= PROBLEM DESCRIPTION =
Rewrite the lines from the one containing "Task: Click the first image capture icon" through the one containing "tap(707, 218)", changing "first" to "second" and leaving everything else as it is.

Item-finding records:

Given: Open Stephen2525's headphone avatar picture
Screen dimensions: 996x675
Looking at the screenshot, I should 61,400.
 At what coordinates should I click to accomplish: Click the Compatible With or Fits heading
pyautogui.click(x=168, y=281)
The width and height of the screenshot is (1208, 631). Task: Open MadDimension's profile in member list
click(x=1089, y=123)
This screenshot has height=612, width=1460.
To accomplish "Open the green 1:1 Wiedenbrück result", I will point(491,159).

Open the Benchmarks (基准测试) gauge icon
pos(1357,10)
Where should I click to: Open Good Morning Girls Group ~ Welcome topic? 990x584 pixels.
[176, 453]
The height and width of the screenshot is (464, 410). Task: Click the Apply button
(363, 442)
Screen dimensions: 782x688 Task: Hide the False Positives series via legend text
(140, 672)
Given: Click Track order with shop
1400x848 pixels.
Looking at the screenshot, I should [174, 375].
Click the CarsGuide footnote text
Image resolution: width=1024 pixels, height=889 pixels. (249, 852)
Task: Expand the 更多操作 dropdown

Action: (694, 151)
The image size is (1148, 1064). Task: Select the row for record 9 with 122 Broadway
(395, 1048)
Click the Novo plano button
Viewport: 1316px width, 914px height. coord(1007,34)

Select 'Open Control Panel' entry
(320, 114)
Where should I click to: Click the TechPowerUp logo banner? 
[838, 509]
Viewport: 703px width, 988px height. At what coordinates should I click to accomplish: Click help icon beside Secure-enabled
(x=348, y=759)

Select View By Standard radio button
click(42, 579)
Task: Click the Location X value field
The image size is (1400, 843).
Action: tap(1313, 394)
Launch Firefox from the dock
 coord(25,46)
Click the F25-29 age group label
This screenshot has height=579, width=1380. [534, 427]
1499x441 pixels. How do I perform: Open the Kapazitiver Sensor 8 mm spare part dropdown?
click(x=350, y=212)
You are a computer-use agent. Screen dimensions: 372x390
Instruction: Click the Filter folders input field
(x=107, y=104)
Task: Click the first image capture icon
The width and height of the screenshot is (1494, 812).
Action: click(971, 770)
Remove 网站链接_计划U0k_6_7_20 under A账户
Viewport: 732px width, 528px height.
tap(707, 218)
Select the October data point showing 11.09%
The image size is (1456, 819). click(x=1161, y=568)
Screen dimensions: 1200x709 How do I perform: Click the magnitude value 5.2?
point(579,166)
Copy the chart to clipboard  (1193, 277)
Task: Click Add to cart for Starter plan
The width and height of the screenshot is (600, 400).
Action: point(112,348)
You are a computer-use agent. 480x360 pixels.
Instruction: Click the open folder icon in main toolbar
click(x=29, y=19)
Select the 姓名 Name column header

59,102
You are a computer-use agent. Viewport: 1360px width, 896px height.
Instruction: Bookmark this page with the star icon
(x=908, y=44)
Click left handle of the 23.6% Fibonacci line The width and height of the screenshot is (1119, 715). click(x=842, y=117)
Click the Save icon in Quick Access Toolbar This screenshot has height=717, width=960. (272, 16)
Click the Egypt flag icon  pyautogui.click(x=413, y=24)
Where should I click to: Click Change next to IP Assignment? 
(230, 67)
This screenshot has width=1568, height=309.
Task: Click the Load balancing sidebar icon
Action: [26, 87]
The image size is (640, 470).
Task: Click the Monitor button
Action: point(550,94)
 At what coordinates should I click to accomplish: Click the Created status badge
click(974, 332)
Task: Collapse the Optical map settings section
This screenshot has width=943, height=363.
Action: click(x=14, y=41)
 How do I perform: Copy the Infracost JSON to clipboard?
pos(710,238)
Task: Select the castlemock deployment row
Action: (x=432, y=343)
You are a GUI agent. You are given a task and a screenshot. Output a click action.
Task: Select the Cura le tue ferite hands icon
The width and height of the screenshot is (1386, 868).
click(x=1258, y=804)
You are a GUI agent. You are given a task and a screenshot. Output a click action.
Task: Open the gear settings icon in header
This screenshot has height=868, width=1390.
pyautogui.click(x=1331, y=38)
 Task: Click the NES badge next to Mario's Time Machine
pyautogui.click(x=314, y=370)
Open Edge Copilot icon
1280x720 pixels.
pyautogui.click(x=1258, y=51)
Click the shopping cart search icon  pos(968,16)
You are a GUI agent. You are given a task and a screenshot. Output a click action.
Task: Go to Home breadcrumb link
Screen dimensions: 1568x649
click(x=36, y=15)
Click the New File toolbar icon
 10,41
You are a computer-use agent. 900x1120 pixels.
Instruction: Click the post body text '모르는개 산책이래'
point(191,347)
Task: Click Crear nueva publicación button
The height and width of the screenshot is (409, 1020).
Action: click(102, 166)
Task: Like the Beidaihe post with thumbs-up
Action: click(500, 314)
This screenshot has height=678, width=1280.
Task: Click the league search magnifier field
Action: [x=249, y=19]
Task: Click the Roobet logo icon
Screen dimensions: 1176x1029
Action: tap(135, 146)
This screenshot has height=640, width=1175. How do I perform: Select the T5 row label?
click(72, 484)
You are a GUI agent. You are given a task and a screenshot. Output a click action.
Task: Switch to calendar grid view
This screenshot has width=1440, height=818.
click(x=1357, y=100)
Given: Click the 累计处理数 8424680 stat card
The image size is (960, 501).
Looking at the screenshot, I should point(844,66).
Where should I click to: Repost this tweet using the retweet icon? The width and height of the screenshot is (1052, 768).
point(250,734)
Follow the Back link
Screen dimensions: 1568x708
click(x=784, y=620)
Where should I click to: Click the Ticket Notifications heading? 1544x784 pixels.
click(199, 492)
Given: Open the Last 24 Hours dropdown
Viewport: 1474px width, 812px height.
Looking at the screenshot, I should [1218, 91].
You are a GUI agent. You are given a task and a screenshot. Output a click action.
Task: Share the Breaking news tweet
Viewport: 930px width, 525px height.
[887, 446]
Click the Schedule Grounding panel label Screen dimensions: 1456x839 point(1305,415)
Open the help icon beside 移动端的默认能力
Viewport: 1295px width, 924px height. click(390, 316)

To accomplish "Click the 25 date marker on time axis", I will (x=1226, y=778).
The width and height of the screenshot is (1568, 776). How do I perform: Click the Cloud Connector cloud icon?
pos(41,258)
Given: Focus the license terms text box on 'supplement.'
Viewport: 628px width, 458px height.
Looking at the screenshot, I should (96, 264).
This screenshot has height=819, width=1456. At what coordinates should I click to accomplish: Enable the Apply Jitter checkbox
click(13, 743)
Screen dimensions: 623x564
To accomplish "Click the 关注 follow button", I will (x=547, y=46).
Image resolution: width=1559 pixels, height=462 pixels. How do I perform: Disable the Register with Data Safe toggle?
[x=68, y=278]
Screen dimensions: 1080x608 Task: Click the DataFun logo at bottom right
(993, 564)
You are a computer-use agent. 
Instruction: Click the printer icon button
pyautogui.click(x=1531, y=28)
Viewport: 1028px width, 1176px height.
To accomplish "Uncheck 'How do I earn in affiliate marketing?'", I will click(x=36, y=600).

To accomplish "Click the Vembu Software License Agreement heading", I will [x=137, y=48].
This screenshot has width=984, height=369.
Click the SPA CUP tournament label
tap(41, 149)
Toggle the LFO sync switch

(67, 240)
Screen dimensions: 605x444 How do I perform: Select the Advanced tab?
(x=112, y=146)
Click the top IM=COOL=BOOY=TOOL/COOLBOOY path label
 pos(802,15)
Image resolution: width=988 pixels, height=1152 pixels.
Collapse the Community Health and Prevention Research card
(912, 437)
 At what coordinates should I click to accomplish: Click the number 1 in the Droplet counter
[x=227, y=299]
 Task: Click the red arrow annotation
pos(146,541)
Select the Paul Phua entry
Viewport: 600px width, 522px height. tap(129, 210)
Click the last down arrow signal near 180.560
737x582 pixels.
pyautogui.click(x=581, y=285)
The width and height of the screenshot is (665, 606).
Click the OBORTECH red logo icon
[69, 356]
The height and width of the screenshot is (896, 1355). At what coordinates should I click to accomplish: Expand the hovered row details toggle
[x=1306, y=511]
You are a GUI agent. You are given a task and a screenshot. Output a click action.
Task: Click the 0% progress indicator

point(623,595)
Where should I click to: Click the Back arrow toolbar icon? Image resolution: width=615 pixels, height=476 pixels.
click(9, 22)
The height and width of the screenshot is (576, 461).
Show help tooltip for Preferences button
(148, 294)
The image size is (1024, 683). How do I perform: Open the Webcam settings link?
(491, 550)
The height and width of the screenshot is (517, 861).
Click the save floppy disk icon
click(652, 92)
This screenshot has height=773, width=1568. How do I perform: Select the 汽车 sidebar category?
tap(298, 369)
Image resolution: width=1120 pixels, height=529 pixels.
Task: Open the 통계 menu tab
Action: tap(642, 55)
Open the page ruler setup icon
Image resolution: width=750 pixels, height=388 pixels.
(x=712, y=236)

= TASK RESPONSE =
Task: Click the second image capture icon
The width and height of the screenshot is (1494, 812).
Action: click(971, 770)
Remove 网站链接_计划U0k_6_7_20 under A账户
Viewport: 732px width, 528px height.
tap(707, 218)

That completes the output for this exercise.